Pork Rolls with Sun- Dried Tomatoes and Prosciutto
Pork meat, which is nutritional and economical, is used a lot in Italy. Using the tenderloin for this dish guarantees a tender result, but one can use boneless shoulder or leg meat instead, cutting it into thin slices. You can also make this dish with chicken breast or boneless chicken legs. The sun-dried tomatoes bring a lot of flavor to the dish; I use them whole, or sometimes purée them in a processor and spread the paste on the meat, but in this recipe I slice them.
Recipe information
Yield
serves 6
Ingredients
Preparation
Step 1
Cut each pork tenderloin crosswise, on the bias, into six equal slices—twelve slices in all.

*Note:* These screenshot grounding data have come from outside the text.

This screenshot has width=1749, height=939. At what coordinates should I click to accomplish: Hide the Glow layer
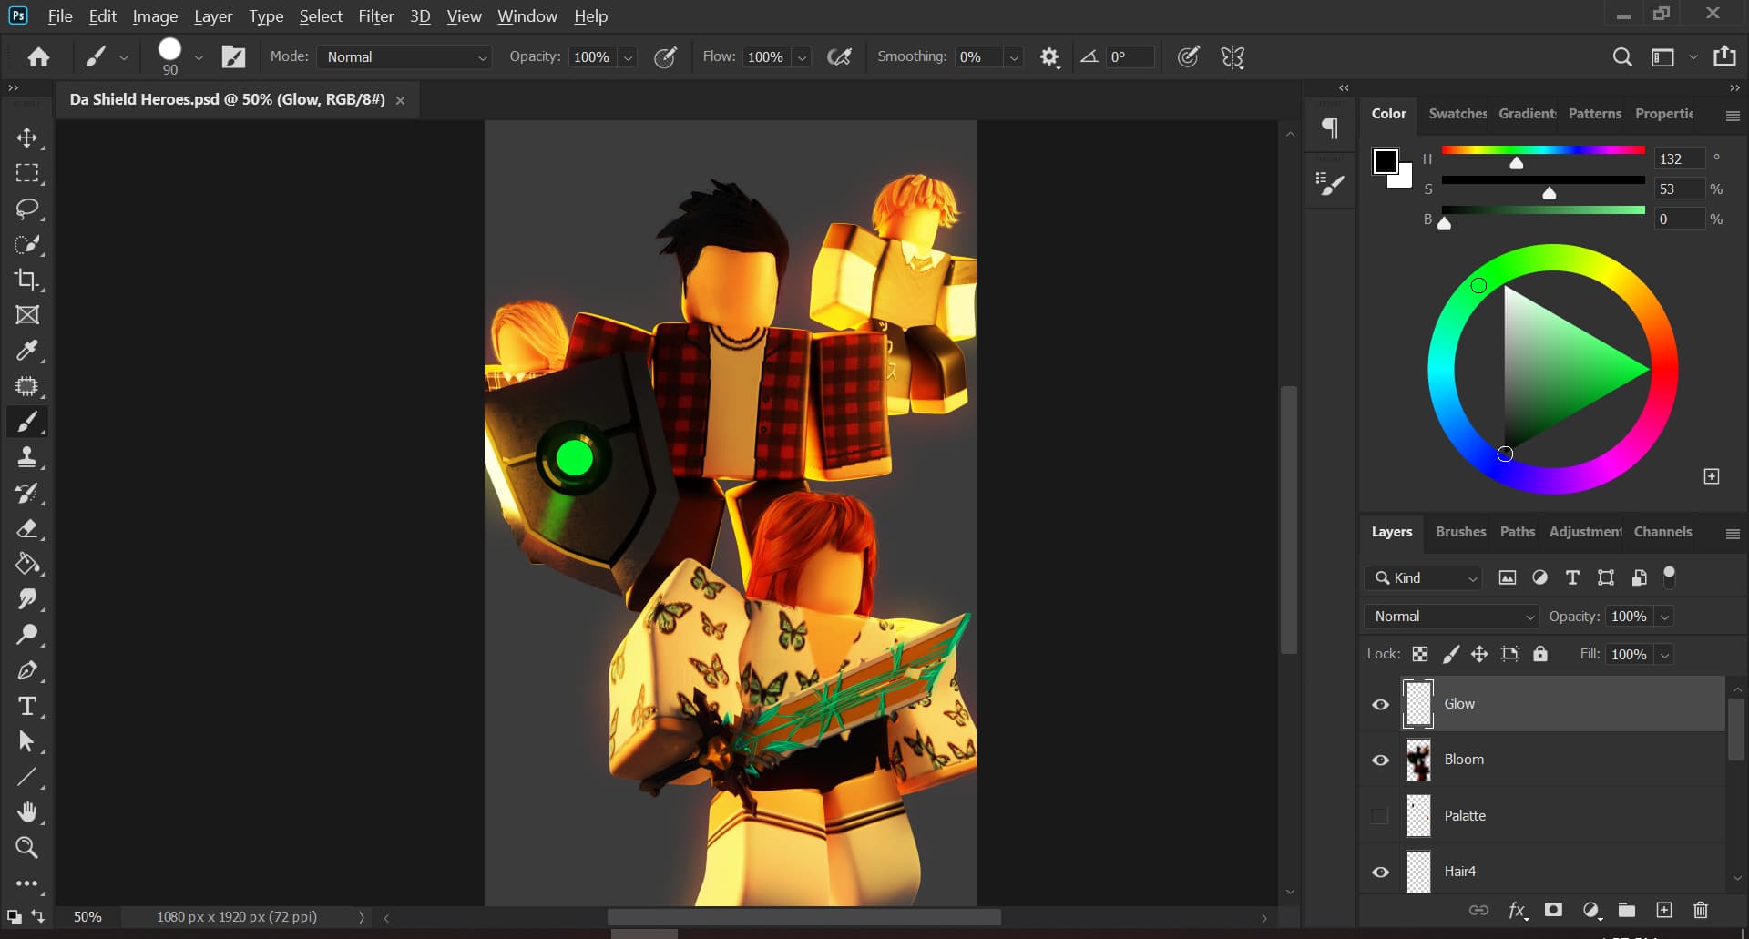1380,704
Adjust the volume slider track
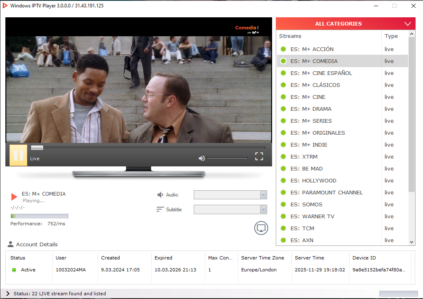This screenshot has width=423, height=299. [227, 158]
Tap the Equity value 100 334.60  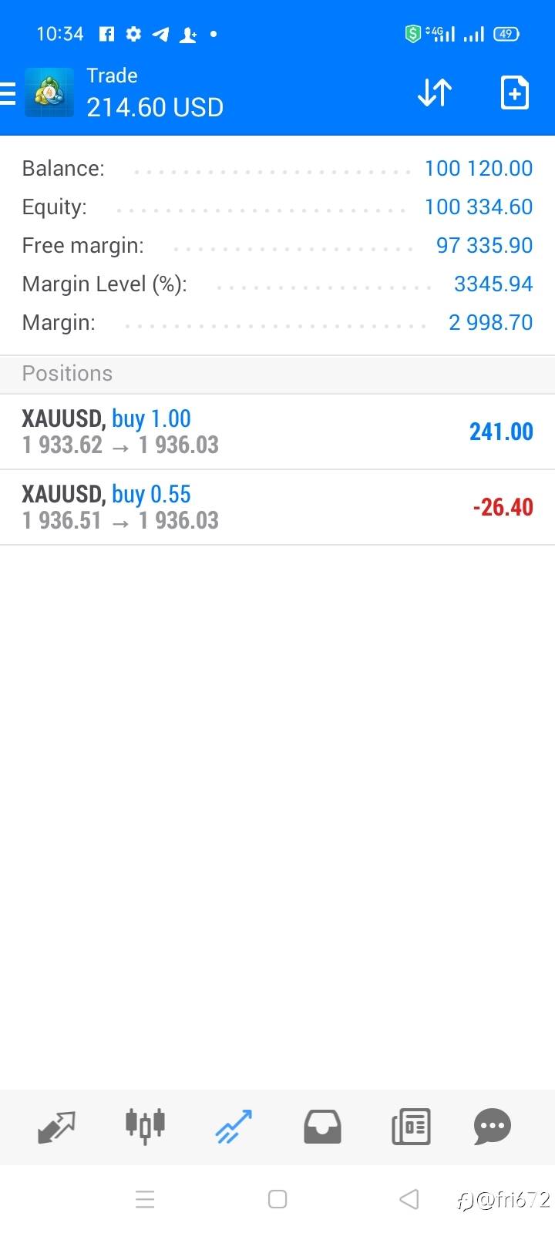tap(478, 207)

Pound each piece of pork to an even thickness of about 1/2 inch, using a meat mallet. Season the pork on both sides with the salt.
Step 2
Lay the pork slices flat on your work surface, and evenly place the sliced sun-dried tomatoes on top. Layer on the sliced prosciutto, cutting or tearing it to fit on the pork slices without draping over the sides. Roll up the pork lengthwise, enclosing the filling, and secure with toothpicks.
Step 3
Melt the butter and the oil in a large skillet over medium-high heat. Pour the flour onto a plate. Dredge the pork rolls lightly in the flour, tapping off the excess. Sear the pork in the skillet on all sides, about 8 to 10 minutes in all, then push the pork to one side of the pan and toss in the sage leaves. Once the sage is sizzling, add the mushrooms, and cook until they are starting to brown, about 3 to 4 minutes. Redistribute the pork rolls evenly in the pan with the mushrooms, then cover the skillet and lower the heat. Simmer until the mushrooms have given off their juices and the pork is tender, about 10 to 12 minutes.